---------- Excerpted records

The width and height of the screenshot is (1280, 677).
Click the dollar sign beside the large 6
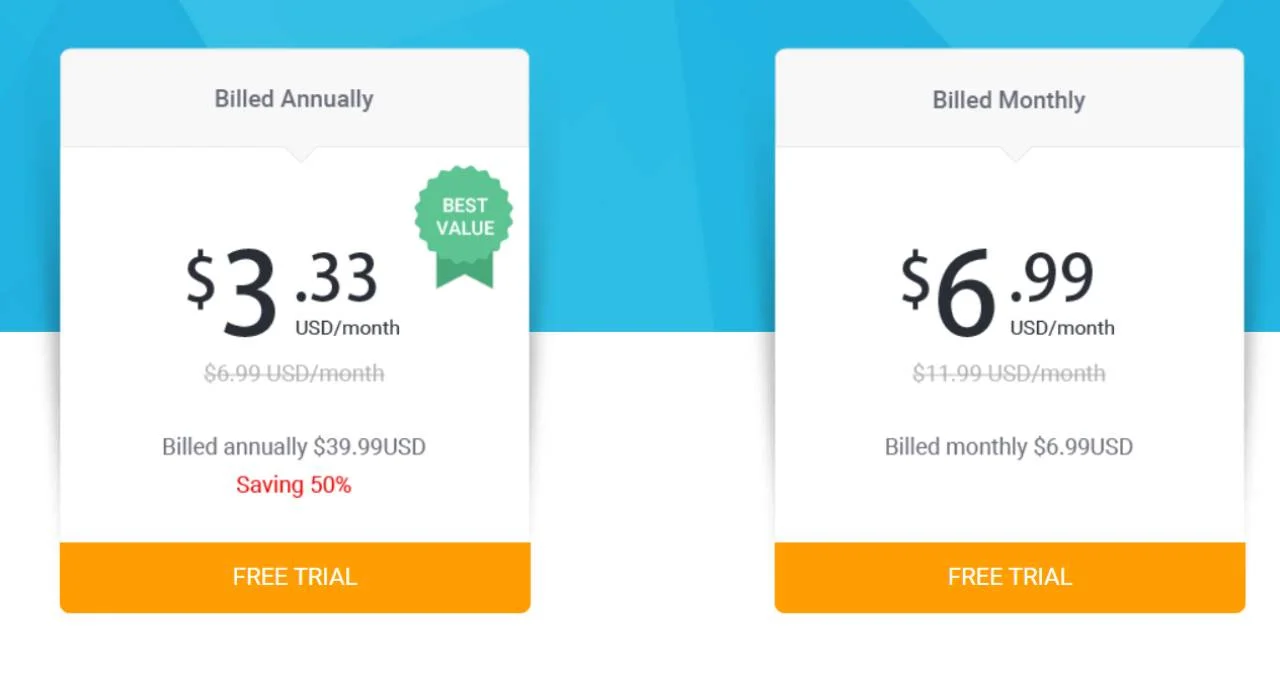coord(915,278)
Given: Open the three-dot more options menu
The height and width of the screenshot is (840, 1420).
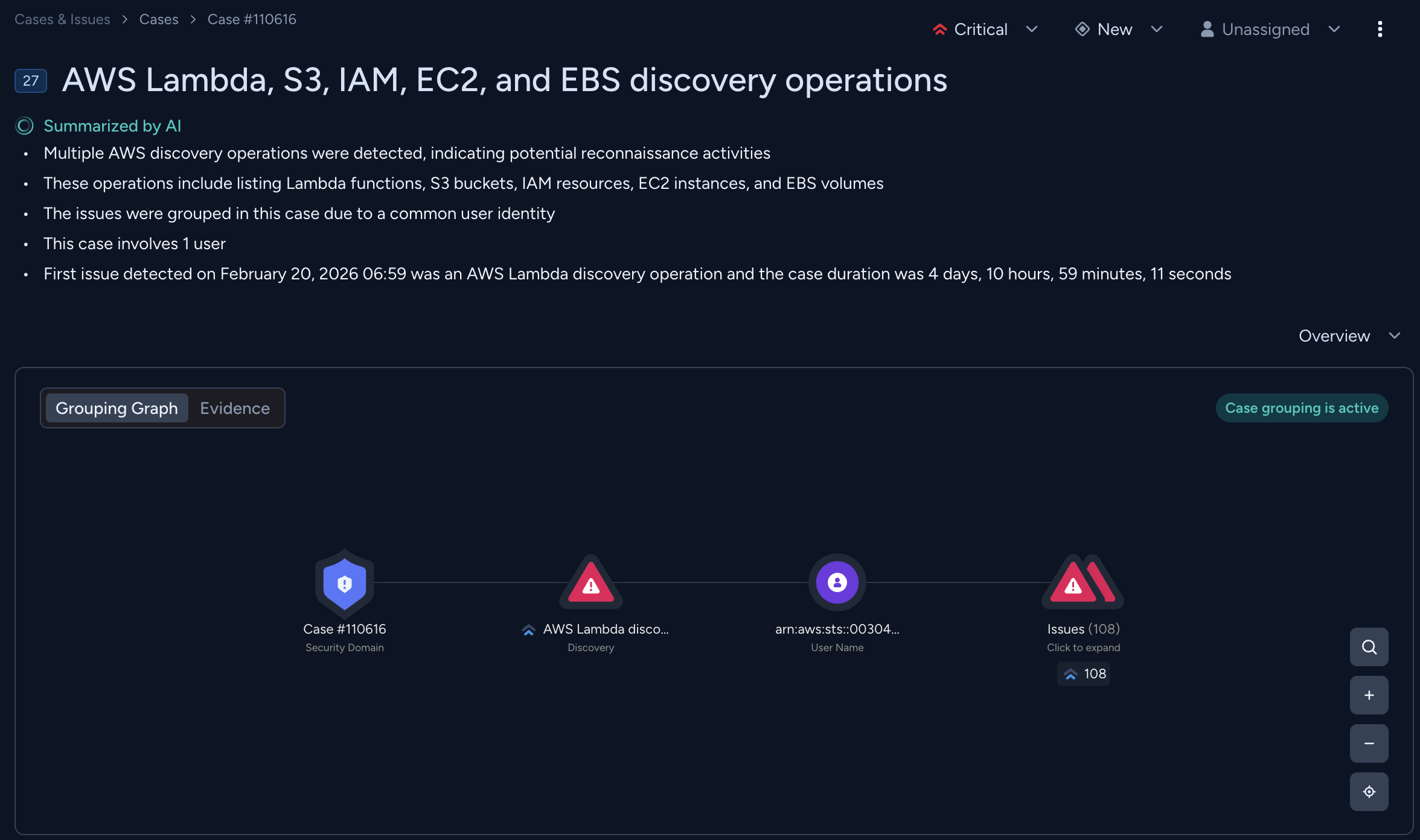Looking at the screenshot, I should click(1380, 29).
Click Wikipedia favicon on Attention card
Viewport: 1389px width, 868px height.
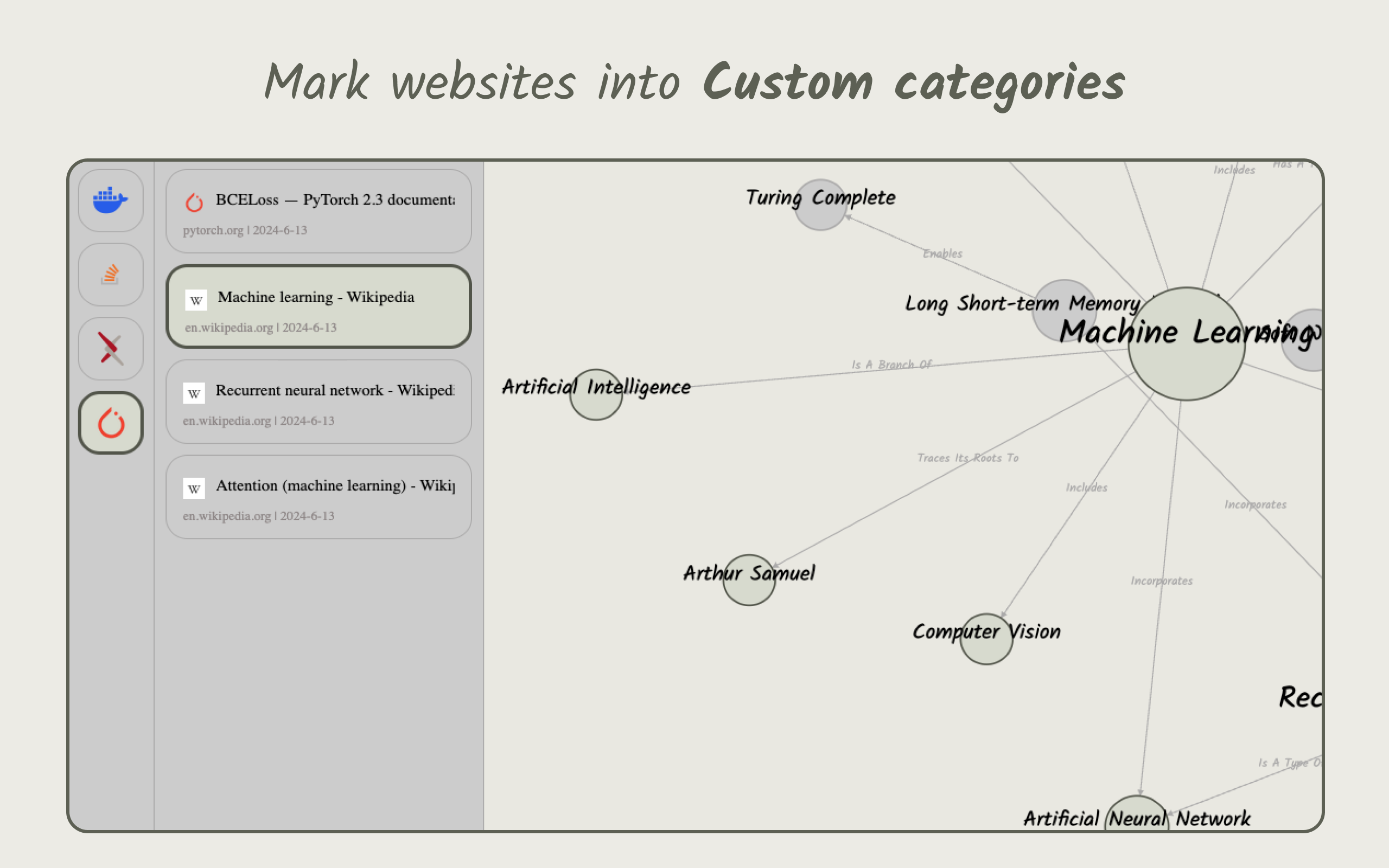pos(193,489)
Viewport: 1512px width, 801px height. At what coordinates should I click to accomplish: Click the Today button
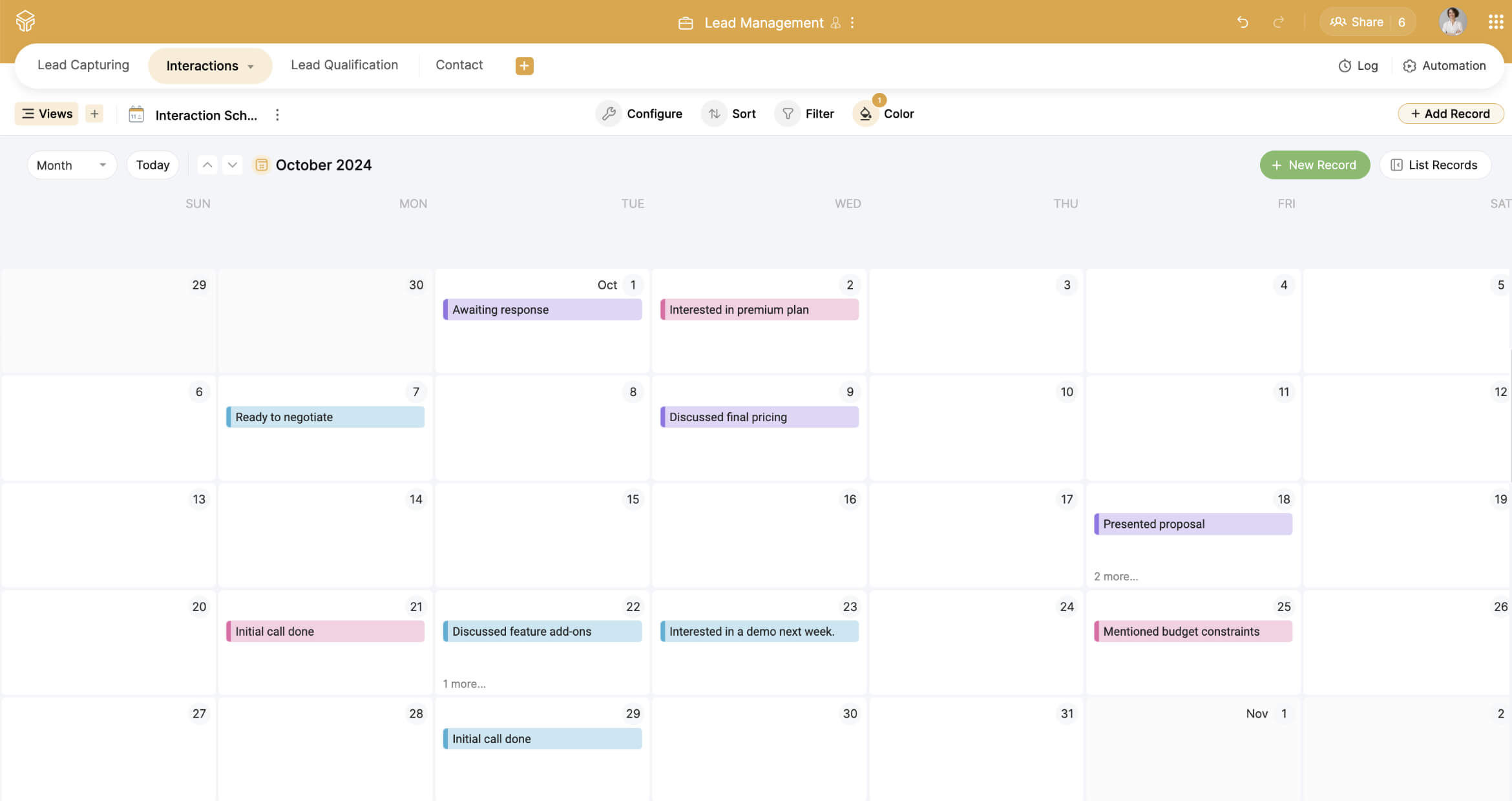(x=152, y=165)
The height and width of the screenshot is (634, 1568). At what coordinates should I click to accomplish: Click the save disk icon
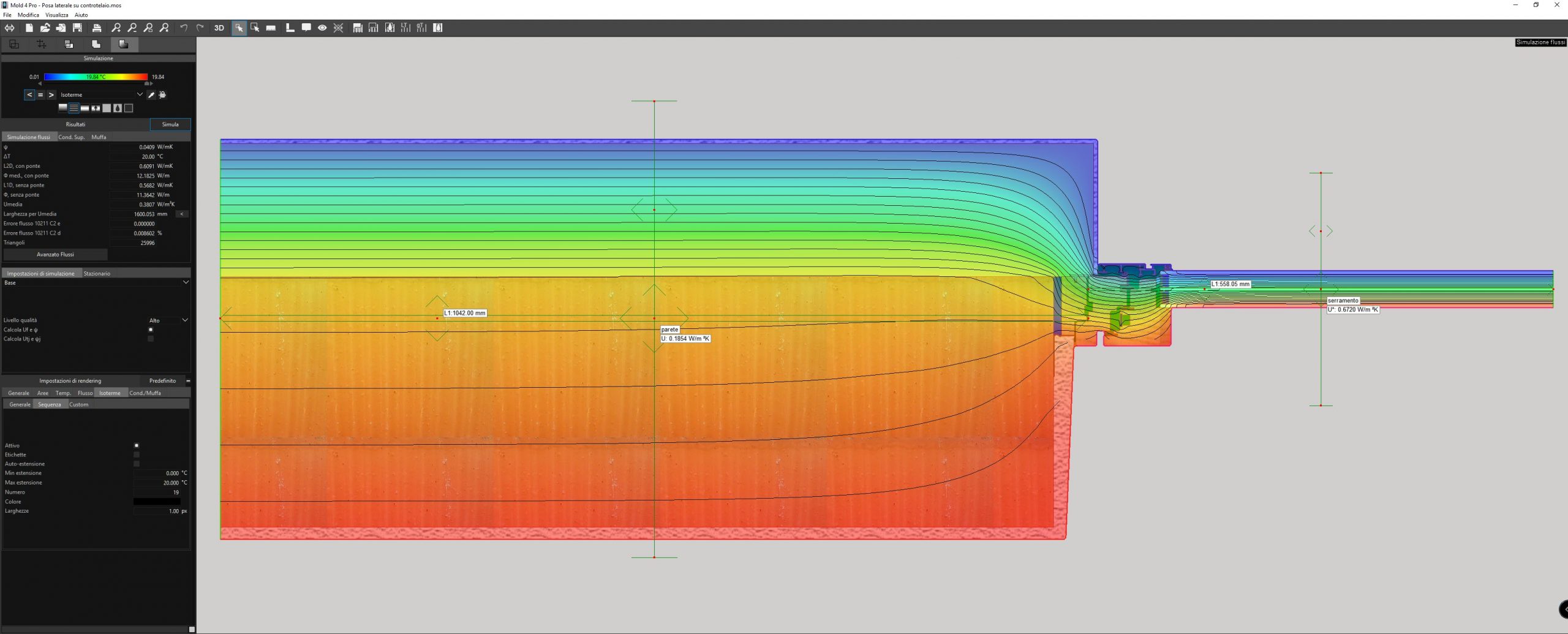[x=77, y=28]
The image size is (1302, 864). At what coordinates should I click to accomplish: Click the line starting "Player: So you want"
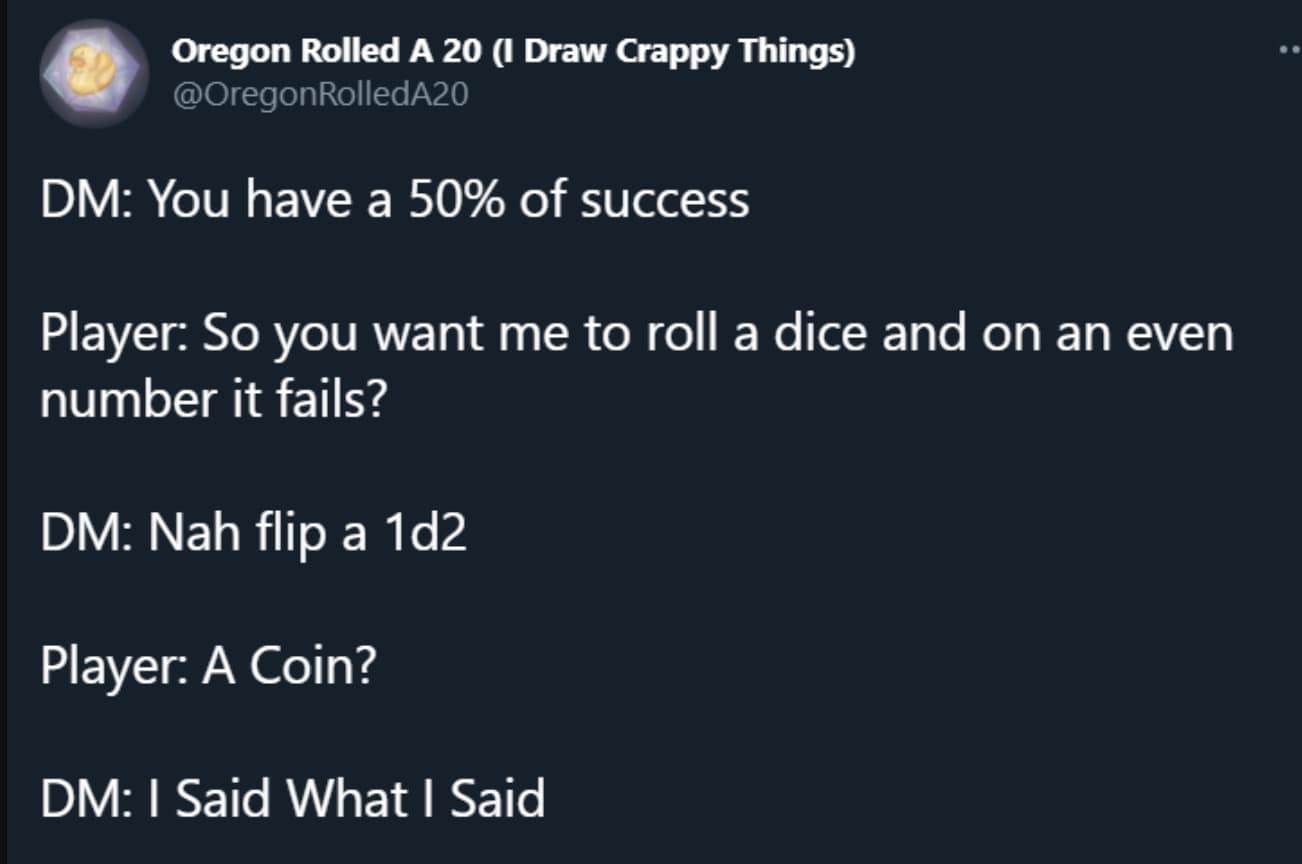pyautogui.click(x=636, y=333)
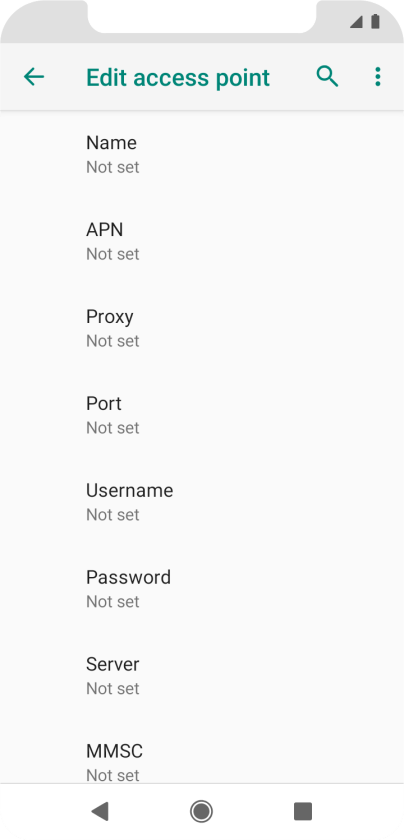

--------------------

• _Work to be completed_: Copy out every line of the items above without any change, leaving out the pictures.

• _Solution for this exercise_:
The width and height of the screenshot is (1280, 677).
Click the dollar sign beside the large 6
coord(915,278)
Given: Open the three-dot more options menu
The height and width of the screenshot is (840, 1420).
Looking at the screenshot, I should click(1380, 29).
Click Wikipedia favicon on Attention card
Viewport: 1389px width, 868px height.
pos(193,489)
Viewport: 1512px width, 801px height. At what coordinates should I click to accomplish: Click the Today button
(x=152, y=165)
The height and width of the screenshot is (634, 1568). At what coordinates should I click to accomplish: Click the save disk icon
[x=77, y=28]
The image size is (1302, 864). At what coordinates should I click to accomplish: Click the line starting "Player: So you want"
pyautogui.click(x=636, y=333)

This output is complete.